Lo scenario di guerra ha forse ri-aperto territori poco esplorati finora (e speriamo si richiudano al più presto). Molti si stanno chiedendo da qualche ora se è lecito intervistare il ministro di uno Stato che si ritiene, quasi universalmente, essere l’aggressore di un altro Stato. La grande Oriana Fallaci ha intervistato, tra gli altri, Khomeini e Gheddafi. Più di recente, la bravissima Lucia Goracci non ha forse tenuto una memorabile intervista al presidente turco Erdogan? Dunque la domanda può essere una soltanto: il giornalista di Rete4 ha condotto l’intervista in modo obiettivo oppure no? Certo, non sarà stato mordace come le colleghe sopracitate, però ha fatto il suo. E diciamola tutta: quanti avrebbero voluto farla l’intervista a Lavrov? Quanti, nel Servizio pubblico, avrebbero potuto farla ma si sono astenuti proprio perché consapevoli delle polemiche che ne sarebbero scaturite? Ed ecco – non è la prima volta – che il privato ha prevalso sul pubblico. Mediaset, che proprio non brilla quanto a offerta informativa, ha surclassato la corazzata Rai.
Un’ultima annotazione. La crisi pesantissima della carta stampata ha prodotto una emorragia di giornalisti che abbandonano le navi che affondano principalmente cercando di riparare nelle televisioni e negli uffici stampa. Anzi, in modo particolare, negli uffici stampa politici. Una volta non sarebbe mai accaduto. Oggi si potrebbero fare diversi nomi di colleghi anche blasonati che si sono riciclati come portavoce di questo o di quell’altro esponente politico.
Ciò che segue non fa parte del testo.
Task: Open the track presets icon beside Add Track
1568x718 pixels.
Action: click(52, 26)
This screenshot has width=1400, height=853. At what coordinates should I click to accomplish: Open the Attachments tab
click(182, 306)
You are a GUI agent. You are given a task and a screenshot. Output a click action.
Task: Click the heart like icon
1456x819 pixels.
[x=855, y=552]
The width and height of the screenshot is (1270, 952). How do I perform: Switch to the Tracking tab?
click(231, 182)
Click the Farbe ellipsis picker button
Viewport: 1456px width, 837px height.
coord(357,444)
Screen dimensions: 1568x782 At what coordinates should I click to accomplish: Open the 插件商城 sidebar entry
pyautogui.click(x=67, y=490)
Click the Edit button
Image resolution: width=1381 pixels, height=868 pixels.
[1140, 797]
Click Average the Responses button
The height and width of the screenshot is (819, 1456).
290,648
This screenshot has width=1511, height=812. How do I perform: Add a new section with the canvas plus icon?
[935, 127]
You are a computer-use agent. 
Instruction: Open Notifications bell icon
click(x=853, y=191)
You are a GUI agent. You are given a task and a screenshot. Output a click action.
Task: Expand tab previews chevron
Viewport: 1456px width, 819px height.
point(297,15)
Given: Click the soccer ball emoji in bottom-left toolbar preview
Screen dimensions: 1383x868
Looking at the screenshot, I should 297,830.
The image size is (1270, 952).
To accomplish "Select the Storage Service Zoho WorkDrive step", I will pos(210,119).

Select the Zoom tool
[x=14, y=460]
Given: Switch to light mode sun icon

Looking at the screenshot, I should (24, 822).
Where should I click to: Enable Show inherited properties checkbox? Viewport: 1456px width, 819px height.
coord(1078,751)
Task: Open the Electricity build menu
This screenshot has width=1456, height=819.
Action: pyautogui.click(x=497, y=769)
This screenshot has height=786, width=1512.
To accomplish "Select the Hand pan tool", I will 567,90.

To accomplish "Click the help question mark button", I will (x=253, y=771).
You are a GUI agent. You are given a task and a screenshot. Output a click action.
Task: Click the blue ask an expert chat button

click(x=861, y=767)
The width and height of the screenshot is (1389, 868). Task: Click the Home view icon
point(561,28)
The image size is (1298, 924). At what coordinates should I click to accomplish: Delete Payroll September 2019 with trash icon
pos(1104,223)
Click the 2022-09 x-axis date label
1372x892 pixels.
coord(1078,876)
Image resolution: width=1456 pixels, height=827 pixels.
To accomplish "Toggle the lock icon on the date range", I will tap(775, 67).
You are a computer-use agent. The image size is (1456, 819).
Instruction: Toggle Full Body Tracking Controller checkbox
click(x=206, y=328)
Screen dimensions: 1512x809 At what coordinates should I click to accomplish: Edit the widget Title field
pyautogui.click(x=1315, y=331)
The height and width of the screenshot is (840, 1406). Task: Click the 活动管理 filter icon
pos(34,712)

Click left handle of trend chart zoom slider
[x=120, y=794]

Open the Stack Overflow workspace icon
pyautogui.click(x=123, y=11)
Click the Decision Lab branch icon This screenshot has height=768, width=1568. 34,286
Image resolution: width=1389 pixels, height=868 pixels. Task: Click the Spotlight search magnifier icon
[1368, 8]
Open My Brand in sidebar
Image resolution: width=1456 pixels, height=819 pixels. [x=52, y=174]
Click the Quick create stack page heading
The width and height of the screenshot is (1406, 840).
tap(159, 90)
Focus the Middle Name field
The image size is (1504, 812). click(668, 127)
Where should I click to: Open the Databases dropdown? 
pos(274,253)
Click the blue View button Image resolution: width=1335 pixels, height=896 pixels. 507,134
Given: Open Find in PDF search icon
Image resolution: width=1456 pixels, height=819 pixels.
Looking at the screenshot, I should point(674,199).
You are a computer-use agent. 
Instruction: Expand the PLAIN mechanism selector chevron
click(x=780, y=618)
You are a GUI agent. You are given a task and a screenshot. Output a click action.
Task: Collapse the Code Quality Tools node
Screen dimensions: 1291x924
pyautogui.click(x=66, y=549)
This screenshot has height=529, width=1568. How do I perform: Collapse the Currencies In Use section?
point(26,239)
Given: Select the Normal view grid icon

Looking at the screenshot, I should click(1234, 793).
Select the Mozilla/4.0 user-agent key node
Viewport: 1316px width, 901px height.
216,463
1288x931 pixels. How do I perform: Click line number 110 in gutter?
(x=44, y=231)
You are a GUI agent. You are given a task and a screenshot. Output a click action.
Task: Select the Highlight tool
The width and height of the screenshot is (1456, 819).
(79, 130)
Come se fosse, poi, la stessa professione… ma questa è un’altra storia! Il punto è che gli eccessi di contiguità tra professione giornalistica e politica (leggi: partiti) sono il risultato di un lungo percorso di autopenalizzazione di una categoria che nei paesi anglosassoni spesso fa davvero paura, ma che qui in Italia ha finito per diventare una sorta di ‘classe di riserva’ di un settore, quello politico, che per certi versi sta messo pure peggio. E comunque, viva la libertà di stampa!